Search the entries below for the word "WOVEN", then copy each line in which it is found.

------ SOURCE RECORDS ------

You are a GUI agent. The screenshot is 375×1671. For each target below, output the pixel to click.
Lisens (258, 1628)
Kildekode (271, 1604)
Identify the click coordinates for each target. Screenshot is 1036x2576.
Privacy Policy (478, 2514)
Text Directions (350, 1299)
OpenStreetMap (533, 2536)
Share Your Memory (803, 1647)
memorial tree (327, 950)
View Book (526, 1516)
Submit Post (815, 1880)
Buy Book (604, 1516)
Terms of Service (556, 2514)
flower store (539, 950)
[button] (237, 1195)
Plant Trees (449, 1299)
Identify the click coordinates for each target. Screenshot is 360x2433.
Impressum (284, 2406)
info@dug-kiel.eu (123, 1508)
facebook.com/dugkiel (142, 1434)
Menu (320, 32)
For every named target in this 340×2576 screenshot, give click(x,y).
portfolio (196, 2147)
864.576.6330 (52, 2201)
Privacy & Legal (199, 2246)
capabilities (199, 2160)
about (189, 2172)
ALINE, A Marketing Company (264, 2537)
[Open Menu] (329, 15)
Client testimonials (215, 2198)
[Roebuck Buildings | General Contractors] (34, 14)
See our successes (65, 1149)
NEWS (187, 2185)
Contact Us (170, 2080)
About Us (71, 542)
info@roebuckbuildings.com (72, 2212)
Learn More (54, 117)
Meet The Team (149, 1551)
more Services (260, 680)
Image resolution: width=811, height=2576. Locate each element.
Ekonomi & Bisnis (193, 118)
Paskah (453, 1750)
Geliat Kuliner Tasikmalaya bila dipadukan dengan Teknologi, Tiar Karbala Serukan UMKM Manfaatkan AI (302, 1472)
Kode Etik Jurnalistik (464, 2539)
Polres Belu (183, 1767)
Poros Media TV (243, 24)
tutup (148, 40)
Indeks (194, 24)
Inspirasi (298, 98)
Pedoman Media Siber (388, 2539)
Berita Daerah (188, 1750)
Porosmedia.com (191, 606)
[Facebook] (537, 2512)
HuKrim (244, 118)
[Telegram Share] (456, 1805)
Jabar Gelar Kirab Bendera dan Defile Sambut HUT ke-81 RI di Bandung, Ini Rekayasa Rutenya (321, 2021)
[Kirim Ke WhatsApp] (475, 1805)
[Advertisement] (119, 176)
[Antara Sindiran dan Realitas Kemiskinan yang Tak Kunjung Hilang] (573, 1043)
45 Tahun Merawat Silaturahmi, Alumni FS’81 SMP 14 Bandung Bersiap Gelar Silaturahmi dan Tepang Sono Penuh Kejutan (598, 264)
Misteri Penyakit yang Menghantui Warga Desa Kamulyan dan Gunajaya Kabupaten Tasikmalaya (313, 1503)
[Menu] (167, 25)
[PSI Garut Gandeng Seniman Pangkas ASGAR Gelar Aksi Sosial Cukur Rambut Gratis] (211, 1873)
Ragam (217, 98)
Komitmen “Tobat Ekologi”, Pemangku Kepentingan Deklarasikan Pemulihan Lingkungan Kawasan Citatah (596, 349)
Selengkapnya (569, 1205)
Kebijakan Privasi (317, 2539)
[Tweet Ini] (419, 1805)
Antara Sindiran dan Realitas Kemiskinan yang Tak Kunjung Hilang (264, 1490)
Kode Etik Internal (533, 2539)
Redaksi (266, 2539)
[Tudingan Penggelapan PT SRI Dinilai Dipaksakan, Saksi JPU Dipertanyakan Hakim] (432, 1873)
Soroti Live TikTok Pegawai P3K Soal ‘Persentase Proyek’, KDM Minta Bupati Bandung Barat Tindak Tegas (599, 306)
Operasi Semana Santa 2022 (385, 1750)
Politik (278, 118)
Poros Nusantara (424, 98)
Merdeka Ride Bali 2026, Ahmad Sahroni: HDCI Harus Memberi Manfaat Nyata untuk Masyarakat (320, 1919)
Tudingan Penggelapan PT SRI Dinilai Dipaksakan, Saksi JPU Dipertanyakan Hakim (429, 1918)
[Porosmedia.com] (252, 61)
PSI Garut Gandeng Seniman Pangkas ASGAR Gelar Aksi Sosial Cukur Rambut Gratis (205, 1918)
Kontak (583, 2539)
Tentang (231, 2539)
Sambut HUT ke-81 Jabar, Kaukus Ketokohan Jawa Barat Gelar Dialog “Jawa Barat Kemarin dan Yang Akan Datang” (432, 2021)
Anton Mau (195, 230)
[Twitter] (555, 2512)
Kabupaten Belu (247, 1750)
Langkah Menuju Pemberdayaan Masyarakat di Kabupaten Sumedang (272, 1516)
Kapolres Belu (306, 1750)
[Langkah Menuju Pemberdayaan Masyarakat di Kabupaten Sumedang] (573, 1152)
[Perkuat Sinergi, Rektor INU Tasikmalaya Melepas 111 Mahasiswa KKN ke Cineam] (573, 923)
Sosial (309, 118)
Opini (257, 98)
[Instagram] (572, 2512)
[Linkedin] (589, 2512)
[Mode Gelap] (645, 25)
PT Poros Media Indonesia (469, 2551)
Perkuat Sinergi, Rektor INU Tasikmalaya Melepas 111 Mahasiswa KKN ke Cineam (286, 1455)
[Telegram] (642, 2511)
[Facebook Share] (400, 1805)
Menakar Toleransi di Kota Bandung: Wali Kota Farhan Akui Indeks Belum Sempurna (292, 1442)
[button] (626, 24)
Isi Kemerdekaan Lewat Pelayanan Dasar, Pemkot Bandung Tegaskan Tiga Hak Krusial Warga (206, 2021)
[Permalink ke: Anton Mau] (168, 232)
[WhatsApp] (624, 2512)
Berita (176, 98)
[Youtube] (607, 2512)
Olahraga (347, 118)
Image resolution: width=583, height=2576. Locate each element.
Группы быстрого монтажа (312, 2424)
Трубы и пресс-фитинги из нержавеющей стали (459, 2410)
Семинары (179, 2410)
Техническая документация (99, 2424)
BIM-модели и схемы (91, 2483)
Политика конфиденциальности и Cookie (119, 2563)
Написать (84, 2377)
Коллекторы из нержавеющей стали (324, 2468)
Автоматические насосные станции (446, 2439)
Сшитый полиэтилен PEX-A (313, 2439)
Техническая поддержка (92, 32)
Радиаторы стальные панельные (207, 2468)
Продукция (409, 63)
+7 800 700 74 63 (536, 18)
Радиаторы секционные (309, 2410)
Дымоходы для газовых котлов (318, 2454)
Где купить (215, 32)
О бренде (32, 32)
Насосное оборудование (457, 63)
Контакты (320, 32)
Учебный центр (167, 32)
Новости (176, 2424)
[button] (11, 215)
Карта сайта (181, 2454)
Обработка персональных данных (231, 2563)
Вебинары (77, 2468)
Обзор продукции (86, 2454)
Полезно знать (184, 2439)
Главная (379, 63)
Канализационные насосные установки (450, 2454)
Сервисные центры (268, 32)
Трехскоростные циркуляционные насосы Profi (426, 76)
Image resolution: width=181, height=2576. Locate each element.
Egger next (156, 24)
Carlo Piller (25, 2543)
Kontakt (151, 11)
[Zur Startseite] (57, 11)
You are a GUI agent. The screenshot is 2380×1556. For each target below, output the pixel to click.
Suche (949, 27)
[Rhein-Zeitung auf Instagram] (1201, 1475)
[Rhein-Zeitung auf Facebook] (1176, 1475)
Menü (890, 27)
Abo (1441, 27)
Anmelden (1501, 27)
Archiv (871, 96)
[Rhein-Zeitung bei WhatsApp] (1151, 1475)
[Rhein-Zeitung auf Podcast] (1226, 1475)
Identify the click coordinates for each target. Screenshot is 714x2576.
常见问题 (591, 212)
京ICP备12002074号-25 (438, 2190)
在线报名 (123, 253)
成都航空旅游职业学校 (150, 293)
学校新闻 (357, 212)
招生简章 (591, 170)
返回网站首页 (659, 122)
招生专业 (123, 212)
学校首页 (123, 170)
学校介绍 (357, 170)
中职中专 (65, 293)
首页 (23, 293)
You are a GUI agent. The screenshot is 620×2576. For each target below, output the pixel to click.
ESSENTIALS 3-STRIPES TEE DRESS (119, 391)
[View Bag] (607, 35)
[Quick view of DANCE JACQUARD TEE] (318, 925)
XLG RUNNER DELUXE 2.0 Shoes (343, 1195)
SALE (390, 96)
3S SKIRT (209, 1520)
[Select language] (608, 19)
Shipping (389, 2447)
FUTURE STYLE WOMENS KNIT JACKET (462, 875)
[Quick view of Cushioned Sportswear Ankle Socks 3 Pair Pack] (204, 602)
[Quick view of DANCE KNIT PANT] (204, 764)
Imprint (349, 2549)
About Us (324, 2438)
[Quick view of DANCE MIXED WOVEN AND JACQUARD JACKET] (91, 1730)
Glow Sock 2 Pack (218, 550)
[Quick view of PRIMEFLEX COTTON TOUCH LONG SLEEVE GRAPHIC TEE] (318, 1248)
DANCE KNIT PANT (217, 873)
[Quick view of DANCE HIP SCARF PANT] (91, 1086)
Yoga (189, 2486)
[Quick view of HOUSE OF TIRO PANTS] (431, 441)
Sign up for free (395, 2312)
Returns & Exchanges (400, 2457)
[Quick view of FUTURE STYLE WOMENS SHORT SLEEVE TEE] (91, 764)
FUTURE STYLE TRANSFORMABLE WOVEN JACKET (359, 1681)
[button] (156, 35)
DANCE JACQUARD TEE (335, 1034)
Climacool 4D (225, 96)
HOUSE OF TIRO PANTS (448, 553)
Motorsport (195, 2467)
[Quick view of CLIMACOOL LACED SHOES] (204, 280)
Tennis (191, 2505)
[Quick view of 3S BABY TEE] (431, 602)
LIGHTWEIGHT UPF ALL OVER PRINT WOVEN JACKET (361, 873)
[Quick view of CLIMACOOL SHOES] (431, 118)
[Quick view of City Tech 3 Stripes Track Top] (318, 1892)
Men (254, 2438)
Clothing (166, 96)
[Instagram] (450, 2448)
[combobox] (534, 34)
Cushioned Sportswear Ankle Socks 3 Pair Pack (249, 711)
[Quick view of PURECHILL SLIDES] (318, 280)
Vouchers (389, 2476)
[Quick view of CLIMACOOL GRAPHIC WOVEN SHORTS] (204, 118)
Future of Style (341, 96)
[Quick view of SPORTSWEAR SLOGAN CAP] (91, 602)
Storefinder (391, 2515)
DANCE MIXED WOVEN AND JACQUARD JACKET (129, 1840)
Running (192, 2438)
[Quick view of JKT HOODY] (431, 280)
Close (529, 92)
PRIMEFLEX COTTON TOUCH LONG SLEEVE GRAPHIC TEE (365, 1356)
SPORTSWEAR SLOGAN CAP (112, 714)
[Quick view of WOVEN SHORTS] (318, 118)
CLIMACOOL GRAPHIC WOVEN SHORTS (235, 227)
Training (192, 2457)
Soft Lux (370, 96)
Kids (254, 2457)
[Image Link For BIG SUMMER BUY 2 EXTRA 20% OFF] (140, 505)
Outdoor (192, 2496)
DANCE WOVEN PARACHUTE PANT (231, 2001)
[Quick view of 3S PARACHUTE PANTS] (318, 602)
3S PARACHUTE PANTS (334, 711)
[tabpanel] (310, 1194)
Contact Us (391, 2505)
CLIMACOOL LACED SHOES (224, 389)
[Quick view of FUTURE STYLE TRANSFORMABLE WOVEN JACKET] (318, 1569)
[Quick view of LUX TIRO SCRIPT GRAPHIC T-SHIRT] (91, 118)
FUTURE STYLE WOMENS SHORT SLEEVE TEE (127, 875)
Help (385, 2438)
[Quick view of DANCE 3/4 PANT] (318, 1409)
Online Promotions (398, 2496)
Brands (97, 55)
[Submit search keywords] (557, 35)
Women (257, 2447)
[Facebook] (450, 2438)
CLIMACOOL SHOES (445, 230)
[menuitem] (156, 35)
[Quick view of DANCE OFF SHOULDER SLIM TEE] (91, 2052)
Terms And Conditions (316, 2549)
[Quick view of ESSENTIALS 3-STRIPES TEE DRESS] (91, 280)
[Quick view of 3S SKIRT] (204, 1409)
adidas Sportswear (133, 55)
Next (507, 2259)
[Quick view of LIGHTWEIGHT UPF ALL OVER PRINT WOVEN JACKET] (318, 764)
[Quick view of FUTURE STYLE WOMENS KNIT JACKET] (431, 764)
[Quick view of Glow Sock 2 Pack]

------

— ANSWER BOX —
[Quick view of DANCE MIXED WOVEN AND JACQUARD JACKET] (91, 1730)
FUTURE STYLE TRANSFORMABLE WOVEN JACKET (359, 1681)
LIGHTWEIGHT UPF ALL OVER PRINT WOVEN JACKET (361, 873)
[Quick view of CLIMACOOL GRAPHIC WOVEN SHORTS] (204, 118)
DANCE MIXED WOVEN AND JACQUARD JACKET (129, 1840)
[Quick view of WOVEN SHORTS] (318, 118)
CLIMACOOL GRAPHIC WOVEN SHORTS (235, 227)
DANCE WOVEN PARACHUTE PANT (231, 2001)
[Quick view of FUTURE STYLE TRANSFORMABLE WOVEN JACKET] (318, 1569)
[Quick view of LIGHTWEIGHT UPF ALL OVER PRINT WOVEN JACKET] (318, 764)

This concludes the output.